By Paul Adams
BBC News, Rostock, eastern Germany
In the tranquil, late summer warmth of Germany's north-eastern corner, election billboards scream alarming messages.
The
far-right National Democratic Party (NPD) poster is certainly
eye-catching - sinister, black-clad "rapefugees" juxtaposed with the
rear view of a shapely, nearly naked white woman.But nearby, in plain black and blue, there is a less visual but equally arresting message.
To those interested in mass immigration, criminality and pension security, it declares, vote AfD on Sunday "so that Germany is not destroyed".
AfD refers to Alternative for Germany, and is a populist, Eurosceptic party, founded just three years ago and already the country's fastest-growing political movement.
If the latest polls are anything to go by, the AfD is, for the first time, ahead of Chancellor Angela Merkel's conservative Christian Democrats (CDU) here in her home state, Mecklenburg-West Pomerania.

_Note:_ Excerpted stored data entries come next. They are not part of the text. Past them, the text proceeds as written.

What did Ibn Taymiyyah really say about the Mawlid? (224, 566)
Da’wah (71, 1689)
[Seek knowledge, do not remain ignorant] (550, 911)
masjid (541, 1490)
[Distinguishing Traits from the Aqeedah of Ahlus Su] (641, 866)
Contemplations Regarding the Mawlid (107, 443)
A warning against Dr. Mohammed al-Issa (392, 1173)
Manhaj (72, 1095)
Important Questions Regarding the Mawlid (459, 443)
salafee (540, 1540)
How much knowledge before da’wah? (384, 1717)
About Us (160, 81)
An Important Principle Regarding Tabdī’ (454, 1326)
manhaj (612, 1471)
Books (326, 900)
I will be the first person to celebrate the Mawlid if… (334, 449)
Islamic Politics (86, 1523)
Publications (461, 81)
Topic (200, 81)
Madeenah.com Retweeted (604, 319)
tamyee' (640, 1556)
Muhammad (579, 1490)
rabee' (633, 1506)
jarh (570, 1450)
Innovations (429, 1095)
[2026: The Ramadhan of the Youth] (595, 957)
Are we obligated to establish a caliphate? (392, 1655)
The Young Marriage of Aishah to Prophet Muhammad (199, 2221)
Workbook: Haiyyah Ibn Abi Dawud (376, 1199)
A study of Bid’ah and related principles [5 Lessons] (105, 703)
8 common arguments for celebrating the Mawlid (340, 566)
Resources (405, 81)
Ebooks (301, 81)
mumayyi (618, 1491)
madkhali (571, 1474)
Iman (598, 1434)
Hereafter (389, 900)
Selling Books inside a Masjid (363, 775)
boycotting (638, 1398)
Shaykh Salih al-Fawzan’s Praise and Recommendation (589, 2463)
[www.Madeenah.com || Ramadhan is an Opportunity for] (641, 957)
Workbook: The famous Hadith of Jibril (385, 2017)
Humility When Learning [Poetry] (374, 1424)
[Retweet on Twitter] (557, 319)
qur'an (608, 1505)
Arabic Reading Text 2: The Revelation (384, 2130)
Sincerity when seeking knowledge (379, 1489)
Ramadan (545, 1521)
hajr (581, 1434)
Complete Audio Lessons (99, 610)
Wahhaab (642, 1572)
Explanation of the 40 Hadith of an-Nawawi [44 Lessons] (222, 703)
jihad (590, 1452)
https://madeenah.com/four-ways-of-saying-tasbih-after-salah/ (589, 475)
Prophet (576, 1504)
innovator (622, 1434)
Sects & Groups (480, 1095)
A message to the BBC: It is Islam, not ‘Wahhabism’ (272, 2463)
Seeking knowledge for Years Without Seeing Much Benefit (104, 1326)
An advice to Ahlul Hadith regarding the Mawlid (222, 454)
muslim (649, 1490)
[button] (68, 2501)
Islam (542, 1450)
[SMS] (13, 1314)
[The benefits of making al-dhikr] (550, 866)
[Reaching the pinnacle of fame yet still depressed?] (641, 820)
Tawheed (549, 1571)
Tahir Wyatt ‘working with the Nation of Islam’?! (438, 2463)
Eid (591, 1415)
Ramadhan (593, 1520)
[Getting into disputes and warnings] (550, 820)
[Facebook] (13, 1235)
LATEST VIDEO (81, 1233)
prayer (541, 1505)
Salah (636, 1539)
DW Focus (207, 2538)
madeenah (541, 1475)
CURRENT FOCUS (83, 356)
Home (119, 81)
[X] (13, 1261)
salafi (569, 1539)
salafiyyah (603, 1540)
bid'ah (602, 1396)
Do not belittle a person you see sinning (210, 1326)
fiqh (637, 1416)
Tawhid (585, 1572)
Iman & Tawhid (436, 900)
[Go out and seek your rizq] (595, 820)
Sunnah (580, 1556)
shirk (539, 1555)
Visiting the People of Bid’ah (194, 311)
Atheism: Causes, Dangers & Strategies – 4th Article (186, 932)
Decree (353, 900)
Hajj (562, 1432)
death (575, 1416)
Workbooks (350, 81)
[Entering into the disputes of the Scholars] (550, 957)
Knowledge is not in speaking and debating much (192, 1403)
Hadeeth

With the CDU also losing support in Berlin, which holds elections later this month, September could represent a significant milestone in Mrs Merkel's long political journey, as she ponders running for a remarkable fourth term as chancellor next year.
Image caption
In this largely rural state, commonly known as "MeckPomm", strident messages about immigration might seem a little hollow.
The state has taken in around 26,000 migrants since the current wave began in 2015. It is a small proportion of the estimated one million who arrived last year. Under a federal allocation system, Mecklenburg is expected to take in just 2.03% of all refugees.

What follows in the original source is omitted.